> [Exercise task]: Duplicate the records below from the line with "The height and width of the screenshot is (586, 752)." up to and including the line with "tap(370, 520)".

> [Stored rows]:
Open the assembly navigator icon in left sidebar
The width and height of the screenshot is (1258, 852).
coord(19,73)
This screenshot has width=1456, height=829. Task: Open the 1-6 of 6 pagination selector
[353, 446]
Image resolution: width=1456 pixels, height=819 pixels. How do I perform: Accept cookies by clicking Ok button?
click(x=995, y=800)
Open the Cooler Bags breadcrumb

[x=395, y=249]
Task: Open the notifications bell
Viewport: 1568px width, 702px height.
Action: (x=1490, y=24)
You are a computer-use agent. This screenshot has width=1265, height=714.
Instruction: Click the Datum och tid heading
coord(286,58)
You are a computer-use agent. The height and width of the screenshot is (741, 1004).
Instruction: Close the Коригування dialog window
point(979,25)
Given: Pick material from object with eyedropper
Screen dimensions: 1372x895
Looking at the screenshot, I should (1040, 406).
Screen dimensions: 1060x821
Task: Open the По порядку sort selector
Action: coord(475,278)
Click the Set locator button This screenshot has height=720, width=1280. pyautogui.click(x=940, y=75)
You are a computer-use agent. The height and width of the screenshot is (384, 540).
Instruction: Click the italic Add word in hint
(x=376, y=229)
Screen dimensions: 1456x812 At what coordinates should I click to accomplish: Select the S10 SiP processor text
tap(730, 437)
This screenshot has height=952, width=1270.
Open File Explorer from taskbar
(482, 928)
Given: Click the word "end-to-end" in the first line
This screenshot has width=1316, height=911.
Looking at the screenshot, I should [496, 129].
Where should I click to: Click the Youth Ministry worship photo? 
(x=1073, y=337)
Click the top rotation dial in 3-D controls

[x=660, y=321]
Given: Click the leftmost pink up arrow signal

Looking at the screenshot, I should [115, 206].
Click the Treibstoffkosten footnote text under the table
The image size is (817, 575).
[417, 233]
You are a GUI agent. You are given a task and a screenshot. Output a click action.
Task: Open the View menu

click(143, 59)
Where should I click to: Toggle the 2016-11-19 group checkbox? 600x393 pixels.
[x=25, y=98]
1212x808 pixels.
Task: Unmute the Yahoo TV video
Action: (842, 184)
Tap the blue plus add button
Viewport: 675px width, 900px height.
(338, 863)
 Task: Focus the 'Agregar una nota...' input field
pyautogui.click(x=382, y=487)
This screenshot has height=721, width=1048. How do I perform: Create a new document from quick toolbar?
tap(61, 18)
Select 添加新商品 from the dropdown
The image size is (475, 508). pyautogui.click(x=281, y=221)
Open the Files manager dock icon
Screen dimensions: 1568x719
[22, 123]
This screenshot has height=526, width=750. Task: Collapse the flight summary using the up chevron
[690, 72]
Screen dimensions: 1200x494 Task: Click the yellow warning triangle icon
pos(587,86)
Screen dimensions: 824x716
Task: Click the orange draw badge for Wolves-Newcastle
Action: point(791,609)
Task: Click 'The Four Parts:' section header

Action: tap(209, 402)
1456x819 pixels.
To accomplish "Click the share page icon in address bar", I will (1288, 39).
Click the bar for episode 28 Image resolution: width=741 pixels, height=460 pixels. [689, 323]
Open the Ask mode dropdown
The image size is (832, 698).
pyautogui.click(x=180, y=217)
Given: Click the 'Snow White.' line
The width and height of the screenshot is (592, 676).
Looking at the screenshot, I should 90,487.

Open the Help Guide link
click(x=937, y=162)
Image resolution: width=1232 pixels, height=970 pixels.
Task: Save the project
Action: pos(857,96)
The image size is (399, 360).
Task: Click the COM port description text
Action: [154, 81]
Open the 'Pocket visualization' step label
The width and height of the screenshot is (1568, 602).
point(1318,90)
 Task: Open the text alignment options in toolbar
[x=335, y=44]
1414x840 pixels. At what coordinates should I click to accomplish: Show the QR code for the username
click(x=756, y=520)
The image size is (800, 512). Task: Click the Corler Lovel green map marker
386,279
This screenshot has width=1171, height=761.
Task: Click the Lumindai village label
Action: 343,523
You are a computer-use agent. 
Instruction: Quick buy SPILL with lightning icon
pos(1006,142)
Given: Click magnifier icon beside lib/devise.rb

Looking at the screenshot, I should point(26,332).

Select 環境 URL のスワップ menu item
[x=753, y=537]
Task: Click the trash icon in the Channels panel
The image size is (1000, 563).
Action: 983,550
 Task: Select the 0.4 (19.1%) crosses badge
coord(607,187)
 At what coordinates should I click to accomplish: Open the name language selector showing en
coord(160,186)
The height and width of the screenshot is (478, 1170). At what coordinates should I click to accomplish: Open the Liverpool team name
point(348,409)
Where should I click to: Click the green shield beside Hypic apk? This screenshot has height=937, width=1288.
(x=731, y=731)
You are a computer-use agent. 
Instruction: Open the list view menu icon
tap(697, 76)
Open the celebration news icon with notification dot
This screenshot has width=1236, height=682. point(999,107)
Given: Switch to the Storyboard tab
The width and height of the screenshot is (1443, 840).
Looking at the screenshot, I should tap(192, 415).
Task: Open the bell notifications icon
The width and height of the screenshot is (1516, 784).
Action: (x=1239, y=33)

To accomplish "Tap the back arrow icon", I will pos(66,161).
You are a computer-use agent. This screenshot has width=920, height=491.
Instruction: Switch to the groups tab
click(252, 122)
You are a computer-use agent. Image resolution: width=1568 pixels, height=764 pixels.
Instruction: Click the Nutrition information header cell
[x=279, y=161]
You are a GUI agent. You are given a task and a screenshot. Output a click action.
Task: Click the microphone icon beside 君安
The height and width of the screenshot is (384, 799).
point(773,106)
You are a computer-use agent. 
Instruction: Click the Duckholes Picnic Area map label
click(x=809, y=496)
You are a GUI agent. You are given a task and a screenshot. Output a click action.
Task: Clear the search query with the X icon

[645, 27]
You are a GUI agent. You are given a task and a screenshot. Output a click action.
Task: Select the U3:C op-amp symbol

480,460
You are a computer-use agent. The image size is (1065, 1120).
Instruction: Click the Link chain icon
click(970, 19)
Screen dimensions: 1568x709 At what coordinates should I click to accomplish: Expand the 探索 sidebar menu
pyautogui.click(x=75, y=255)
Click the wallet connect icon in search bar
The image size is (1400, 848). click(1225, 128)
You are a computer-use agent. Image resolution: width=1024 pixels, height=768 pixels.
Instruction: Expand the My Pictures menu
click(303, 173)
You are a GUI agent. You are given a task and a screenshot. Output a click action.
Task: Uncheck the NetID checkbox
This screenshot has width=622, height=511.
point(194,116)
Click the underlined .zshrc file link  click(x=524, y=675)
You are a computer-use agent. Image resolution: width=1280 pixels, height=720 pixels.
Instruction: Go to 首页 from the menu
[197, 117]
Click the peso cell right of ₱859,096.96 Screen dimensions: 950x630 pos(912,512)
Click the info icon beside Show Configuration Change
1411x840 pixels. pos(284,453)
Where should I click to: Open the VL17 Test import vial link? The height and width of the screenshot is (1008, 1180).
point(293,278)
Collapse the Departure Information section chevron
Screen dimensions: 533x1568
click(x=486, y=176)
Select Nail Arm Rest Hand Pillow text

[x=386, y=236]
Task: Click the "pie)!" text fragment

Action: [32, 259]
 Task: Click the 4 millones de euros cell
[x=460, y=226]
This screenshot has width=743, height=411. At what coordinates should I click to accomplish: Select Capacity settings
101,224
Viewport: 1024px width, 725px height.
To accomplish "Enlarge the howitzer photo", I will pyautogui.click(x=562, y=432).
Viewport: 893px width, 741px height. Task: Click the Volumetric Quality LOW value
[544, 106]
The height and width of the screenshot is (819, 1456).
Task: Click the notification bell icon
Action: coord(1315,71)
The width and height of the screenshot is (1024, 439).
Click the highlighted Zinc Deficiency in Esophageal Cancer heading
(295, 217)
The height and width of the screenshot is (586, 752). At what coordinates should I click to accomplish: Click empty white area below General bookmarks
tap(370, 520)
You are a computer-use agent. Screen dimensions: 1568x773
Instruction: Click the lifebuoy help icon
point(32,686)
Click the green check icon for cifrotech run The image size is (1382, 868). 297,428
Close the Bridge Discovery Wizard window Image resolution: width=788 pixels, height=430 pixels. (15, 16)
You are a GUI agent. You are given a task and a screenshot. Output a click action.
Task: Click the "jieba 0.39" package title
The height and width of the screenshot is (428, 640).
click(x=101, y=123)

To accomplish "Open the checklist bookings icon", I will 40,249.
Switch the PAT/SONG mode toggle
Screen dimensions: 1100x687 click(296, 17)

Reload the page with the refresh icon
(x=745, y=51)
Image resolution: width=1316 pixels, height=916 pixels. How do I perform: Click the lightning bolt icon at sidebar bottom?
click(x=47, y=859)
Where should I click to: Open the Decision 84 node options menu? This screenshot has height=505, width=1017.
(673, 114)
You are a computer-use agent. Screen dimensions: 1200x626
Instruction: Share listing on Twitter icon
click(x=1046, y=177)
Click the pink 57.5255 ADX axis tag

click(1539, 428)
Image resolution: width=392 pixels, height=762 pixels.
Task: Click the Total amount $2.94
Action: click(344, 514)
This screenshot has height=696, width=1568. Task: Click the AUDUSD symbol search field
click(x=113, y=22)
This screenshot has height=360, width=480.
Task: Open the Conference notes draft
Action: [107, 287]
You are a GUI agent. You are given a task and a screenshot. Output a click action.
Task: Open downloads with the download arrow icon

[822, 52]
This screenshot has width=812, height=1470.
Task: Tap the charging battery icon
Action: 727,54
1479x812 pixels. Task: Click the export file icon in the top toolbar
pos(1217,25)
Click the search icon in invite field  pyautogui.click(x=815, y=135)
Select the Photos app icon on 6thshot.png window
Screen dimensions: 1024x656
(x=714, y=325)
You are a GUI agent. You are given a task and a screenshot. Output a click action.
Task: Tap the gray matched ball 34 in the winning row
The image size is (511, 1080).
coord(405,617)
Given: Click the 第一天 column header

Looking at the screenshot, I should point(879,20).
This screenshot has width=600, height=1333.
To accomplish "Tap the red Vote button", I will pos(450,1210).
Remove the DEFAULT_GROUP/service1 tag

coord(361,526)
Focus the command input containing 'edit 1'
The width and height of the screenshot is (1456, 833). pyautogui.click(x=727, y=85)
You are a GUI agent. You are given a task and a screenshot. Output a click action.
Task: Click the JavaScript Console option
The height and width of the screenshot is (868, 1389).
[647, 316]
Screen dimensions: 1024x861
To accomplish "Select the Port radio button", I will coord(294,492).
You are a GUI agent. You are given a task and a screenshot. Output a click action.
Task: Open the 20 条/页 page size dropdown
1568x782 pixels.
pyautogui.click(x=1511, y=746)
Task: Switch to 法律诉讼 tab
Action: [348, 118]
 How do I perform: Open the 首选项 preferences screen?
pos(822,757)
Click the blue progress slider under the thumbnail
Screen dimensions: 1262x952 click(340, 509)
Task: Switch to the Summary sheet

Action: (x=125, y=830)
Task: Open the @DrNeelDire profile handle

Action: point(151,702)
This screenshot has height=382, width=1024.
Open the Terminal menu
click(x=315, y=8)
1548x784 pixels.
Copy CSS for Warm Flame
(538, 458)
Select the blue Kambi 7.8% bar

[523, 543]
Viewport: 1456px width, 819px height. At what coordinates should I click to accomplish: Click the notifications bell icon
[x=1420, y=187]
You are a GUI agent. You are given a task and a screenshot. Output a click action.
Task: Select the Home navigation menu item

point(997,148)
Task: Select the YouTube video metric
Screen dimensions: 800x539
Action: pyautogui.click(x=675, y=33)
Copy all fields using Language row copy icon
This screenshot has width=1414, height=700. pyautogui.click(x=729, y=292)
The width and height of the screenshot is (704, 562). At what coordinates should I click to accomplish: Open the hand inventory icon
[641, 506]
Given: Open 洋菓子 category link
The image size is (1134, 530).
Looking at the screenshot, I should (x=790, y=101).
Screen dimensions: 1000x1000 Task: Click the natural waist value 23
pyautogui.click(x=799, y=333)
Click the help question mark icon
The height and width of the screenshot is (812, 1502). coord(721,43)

> [The reply]:
The height and width of the screenshot is (586, 752). At what coordinates should I click to accomplish: Click empty white area below General bookmarks
tap(370, 520)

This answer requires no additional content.